[start of READING PASSAGE]

I have list of dicts

[{'id': 14786,
  'sku': '0663370-ZWA',
  'sizes': ['38', '40', '42', '44', '46'],
  'color': 'zwart'},
 {'id': 14787,
  'sku': '0663371-ZWA',
  'sizes': ['38', '40', '42', '44', '46'],
  'color': 'zwart'}]

want to place it in a datastructure for update attributes with woocommerce api

list_of_update_items = []

for index in lst_of_dcts:
    lst_of_attributes_items=[]
    attributes = {'id': 1, 'name': 'kleur', 'position': 0,'options': index['color'], 'variations': 'false','visible': 'true'},{'id': 6, 'options': index['sizes'], 'variations': 'true','visible': 'true'} 
    # make a list of attributes_items to use as value in the parent dict 
    lst_of_attributes_items.append(attributes)
    #make a dict with id as key and atribute_list as key
    update = {'id': index['id'], 'attributes': lst_of_attributes_items}
    list_of_update_items.append(update)
    #clear the list of attributes_items for the next iteration
    lst_of_attributes_items=[]
    #wrap in the top_dict
    data = {'update': list_of_update_items}

data results in

    {'update': [{'id': 14786,
   'attributes': [({'id': 1,
      'name': 'kleur',
      'position': 0,
      'options': 'zwart',
      'variations': 'false',
      'visible': 'true'},
     {'id': 6,
      'options': ['38', '40', '42', '44', '46'],
      'variations': 'true',
      'visible': 'true'})]},
  {'id': 14787,
   'attributes': [({'id': 1,
      'name': 'kleur',
      'position': 0,
      'options': 'zwart',
      'variations': 'false',
      'visible': 'true'},
     {'id': 6,
      'options': ['38', '40', '42', '44', '46'],
      'variations': 'true',
      'visible': 'true'})]}]}

makes a tuple of dicts in the list of 'attributes'_values. what I need is a list of dicts. What causes the tupple?


Solution

  • You use an intermediate:

    lst_of_attributes_items=[]
    

    Which you append a tuple of dicst to:

    attributes = {'id': 1, 'name': 'kleur', 'position': 0,'options': index['color'], 'variations': 'false','visible': 'true'},{'id': 6, 'options': index['sizes'], 'variations': 'true','visible': 'true'}
    list_of_update_items.append(update)

[end of READING PASSAGE]
[start of GIVEN INFORMATION]

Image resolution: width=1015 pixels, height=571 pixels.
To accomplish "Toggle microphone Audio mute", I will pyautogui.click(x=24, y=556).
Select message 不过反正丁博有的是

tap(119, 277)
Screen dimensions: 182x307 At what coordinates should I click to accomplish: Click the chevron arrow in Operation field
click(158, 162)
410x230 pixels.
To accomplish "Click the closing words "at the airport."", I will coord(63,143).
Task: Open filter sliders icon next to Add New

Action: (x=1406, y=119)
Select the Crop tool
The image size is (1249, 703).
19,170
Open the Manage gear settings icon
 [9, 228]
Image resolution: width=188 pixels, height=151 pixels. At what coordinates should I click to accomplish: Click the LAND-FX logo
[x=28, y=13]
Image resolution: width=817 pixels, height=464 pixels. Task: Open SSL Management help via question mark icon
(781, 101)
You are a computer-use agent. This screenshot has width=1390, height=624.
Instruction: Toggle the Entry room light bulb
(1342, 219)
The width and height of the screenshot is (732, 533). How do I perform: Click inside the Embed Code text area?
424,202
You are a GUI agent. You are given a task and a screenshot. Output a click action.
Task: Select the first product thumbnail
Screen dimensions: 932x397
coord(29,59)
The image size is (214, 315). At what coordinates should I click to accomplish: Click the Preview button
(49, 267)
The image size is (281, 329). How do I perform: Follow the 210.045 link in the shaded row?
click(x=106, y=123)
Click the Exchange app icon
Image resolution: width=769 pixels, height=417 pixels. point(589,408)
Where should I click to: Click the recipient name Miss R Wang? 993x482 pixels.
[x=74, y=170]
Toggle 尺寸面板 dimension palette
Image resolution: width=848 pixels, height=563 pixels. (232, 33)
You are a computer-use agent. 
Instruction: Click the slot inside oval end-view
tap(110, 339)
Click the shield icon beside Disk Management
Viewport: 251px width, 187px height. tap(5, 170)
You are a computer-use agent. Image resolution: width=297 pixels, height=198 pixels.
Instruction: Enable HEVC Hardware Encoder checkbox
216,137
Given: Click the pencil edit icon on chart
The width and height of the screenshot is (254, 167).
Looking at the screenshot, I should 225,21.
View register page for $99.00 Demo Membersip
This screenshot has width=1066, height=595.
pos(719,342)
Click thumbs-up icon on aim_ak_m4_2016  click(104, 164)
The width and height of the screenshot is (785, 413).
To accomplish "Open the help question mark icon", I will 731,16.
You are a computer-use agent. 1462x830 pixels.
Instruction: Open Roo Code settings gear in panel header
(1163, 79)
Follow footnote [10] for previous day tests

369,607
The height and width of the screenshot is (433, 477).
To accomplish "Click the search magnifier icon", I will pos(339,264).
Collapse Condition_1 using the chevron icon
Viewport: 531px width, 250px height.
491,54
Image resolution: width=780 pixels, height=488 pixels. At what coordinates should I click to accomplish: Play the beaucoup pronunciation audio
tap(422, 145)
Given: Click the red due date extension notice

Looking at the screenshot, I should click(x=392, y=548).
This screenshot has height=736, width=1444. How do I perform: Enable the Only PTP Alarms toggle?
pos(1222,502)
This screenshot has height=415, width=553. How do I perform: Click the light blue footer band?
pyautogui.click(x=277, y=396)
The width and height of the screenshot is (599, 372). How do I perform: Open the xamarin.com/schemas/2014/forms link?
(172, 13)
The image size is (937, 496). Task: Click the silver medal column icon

[end of GIVEN INFORMATION]

| GIVEN REQUEST |
Can you reproduce the part of the WooCommerce post above between "for index in" and "lst_of_attributes_items.append(attributes)", inclusive, without altering any characters?

| EXERCISE SOLUTION |
for index in lst_of_dcts:
    lst_of_attributes_items=[]
    attributes = {'id': 1, 'name': 'kleur', 'position': 0,'options': index['color'], 'variations': 'false','visible': 'true'},{'id': 6, 'options': index['sizes'], 'variations': 'true','visible': 'true'} 
    # make a list of attributes_items to use as value in the parent dict 
    lst_of_attributes_items.append(attributes)